St Helens W.F.C.
- Full name: St Helens Women's Football Club
- Founded: 1976
- Dissolved: 2006

= St Helens W.F.C. =

Women's football club in England

St Helens Women's Football Club was a leading women's football club in England. They reached four WFA Cup finals in the 1980's and were victorious in 1980 when they defeated Preston North End 1-0. They dissolved in 2006.

==History==

The club was founded in 1976 by Chris Slater and Liz Deighan, who had met at trials for the England women's national football team. They joined the Merseyside League, winning it three years running from 1978 to 1980, also winning the Merseyside Cup twice. In 1979/80, they won the Women's FA Cup, defeating Preston North End 1–0 in the final. Sue Holland scored the only goal of the game held at Southbury Road, Enfield, with Chris Slater becoming the first female manager to win the competition. This took them into the European Clubs Cup, and the team lost in the 1980/81 final.

The team then switched to the North West Women's League, winning the championship twice.

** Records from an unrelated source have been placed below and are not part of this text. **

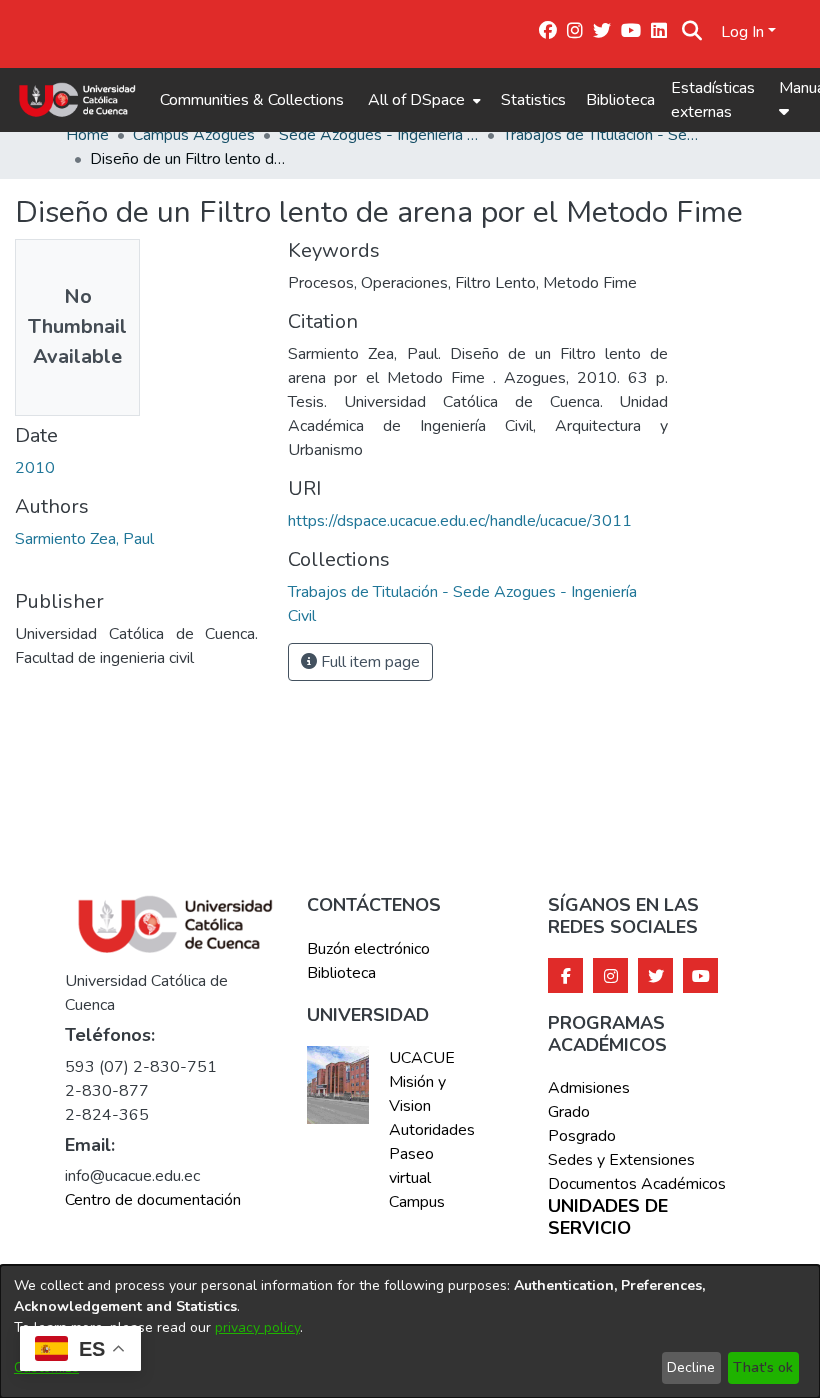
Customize (46, 1367)
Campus (417, 1202)
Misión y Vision (417, 1094)
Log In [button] (744, 32)
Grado (569, 1112)
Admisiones (589, 1088)
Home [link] (87, 135)
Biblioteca (620, 100)
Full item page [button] (368, 662)
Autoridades (430, 1130)
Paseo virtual (411, 1166)
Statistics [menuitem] (533, 100)
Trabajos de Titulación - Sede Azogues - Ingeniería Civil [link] (603, 135)
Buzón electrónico (368, 949)
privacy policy (257, 1327)
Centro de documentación (153, 1200)
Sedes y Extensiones (621, 1160)
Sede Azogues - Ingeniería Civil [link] (379, 135)
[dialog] (410, 1331)
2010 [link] (35, 468)
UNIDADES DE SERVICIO (608, 1217)
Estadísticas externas (713, 100)
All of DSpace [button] (416, 100)
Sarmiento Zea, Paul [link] (84, 539)
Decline (691, 1367)
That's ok (763, 1367)
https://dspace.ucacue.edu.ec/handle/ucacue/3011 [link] (460, 521)
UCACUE (422, 1058)
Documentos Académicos (637, 1184)
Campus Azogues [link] (194, 135)
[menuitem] (422, 100)
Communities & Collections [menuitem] (252, 100)
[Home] (77, 100)
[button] (692, 32)
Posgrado (582, 1136)
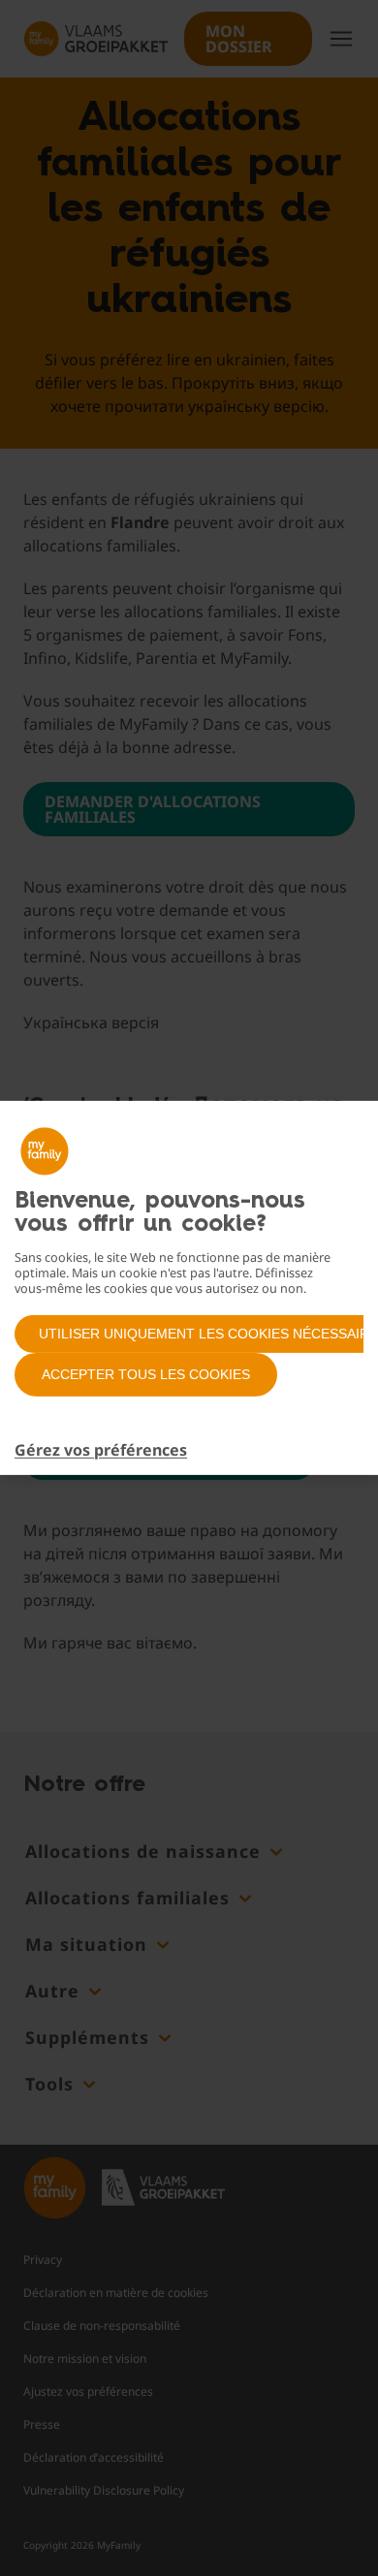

They reached the final of the Women's FA Cup again in 1980/81, 1982/83, and 1986/87, but lost on each occasion. Twin sisters Judith and Janet Turner played in all four WFA Cup finals and England international Alison Leatherbarrow scored in both the 1981 and 1983 finals. Another notable player was Ann Harkins who played as a goalkeeper in the first three finals but captained the team as a defender in 1987. Sheila Parker, who is now an inductee in the English Football Hall of Fame played for St Helens in the 1983 final. Parker is famous for captaining England in their first ever international in 1972 vs Scotland. In later years, the club played in the Women's Premier League Northern Division, and the Midland Combination Women's Football League. They were renamed as the Garswood Saints, and under that name won the North West Women's Regional Football League in 2004/05.

In 2006, there was a fire at the team's clubhouse, in Garswood, and this led the club to disband at the end of the 2005/06 season.